# DATASET ENTRIES
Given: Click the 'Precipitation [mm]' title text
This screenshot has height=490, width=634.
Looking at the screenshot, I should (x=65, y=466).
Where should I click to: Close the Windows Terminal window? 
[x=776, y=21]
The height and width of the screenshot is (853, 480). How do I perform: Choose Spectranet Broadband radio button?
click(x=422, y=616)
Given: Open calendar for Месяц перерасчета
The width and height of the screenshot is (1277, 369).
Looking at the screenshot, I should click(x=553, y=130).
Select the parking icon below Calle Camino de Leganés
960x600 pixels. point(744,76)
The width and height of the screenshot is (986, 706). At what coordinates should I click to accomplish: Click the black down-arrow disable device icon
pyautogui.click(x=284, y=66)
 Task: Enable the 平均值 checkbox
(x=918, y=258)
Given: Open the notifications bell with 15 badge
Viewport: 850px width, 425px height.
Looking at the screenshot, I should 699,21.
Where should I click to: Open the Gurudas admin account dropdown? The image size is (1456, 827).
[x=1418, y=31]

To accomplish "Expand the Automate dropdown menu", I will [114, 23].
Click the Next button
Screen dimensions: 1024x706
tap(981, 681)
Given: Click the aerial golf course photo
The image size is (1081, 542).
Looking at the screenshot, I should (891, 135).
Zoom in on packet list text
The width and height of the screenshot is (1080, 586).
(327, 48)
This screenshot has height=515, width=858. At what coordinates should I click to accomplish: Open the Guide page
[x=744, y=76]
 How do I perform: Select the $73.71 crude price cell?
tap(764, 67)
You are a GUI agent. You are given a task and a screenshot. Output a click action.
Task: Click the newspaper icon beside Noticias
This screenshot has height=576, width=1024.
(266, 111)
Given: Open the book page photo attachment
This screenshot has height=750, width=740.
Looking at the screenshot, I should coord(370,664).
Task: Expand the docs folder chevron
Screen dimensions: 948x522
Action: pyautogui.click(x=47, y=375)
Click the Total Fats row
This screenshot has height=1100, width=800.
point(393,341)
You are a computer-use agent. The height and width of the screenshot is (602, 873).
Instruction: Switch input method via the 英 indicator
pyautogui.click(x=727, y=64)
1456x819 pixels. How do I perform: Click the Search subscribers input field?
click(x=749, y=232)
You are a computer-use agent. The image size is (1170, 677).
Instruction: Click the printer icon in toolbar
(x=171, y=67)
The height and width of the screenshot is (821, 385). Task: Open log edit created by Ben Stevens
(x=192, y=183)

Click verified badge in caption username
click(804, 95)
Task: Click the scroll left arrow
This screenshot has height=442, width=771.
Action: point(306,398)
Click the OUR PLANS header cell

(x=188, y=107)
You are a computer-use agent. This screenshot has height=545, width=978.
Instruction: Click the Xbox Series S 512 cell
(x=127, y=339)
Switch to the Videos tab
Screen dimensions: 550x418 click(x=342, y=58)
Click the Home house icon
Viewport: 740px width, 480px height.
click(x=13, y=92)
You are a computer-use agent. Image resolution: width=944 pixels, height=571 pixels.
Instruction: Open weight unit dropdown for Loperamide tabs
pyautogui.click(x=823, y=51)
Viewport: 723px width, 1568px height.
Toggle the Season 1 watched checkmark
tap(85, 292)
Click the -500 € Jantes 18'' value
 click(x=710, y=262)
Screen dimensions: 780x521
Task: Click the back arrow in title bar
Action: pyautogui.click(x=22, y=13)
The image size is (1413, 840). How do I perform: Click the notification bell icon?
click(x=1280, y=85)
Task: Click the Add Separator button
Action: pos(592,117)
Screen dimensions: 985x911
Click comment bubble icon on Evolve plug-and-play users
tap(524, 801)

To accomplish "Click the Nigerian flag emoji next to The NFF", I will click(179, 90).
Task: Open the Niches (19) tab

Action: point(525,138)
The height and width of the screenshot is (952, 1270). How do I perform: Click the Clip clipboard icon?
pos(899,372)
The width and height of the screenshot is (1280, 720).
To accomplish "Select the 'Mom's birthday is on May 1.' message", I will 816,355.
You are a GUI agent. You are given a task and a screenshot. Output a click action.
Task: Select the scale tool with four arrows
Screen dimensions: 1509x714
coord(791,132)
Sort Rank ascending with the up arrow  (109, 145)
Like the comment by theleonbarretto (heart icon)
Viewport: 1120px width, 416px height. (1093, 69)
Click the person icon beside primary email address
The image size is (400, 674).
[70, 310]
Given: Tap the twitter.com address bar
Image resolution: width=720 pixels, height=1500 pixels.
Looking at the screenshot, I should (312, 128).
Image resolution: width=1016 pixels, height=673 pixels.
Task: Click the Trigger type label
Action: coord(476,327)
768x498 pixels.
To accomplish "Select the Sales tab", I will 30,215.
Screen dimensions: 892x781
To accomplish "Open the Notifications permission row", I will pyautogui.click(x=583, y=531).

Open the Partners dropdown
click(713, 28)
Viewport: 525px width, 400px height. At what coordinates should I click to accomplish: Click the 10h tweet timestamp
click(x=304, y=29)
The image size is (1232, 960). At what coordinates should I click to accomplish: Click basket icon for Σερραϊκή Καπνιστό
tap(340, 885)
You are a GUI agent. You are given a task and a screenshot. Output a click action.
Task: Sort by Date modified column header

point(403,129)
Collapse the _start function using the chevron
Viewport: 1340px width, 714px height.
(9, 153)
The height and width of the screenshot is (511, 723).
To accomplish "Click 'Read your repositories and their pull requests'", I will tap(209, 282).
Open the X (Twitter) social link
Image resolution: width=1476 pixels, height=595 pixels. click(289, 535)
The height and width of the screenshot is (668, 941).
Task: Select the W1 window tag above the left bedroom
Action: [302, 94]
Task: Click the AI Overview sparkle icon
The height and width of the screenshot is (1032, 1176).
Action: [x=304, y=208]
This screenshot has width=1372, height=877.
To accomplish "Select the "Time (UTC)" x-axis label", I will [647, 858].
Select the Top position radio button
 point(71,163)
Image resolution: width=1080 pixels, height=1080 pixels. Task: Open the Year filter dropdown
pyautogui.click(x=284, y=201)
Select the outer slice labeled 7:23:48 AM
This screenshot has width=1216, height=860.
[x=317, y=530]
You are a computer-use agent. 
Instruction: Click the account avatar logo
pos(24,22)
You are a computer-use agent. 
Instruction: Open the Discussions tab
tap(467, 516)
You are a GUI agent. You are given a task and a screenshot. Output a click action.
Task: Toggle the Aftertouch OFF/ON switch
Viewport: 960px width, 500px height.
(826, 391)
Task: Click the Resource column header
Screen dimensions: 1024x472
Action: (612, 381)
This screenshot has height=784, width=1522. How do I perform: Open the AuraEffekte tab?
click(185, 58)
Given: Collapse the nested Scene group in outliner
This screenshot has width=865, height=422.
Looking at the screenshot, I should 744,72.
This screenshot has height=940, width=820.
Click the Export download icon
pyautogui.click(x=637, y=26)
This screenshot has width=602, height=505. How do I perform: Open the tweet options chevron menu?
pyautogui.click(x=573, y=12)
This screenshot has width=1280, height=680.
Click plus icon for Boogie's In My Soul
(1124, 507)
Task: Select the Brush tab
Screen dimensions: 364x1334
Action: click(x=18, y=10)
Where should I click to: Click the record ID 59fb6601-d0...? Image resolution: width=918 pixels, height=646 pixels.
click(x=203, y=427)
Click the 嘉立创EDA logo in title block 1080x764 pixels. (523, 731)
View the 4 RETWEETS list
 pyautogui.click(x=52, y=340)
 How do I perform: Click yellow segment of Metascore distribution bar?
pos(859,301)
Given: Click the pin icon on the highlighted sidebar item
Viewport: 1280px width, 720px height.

# REQUIRED WORK
Across all the material above, work out how many lines hold the word "photo", and answer with that number only.

# FINISHED EXERCISE
2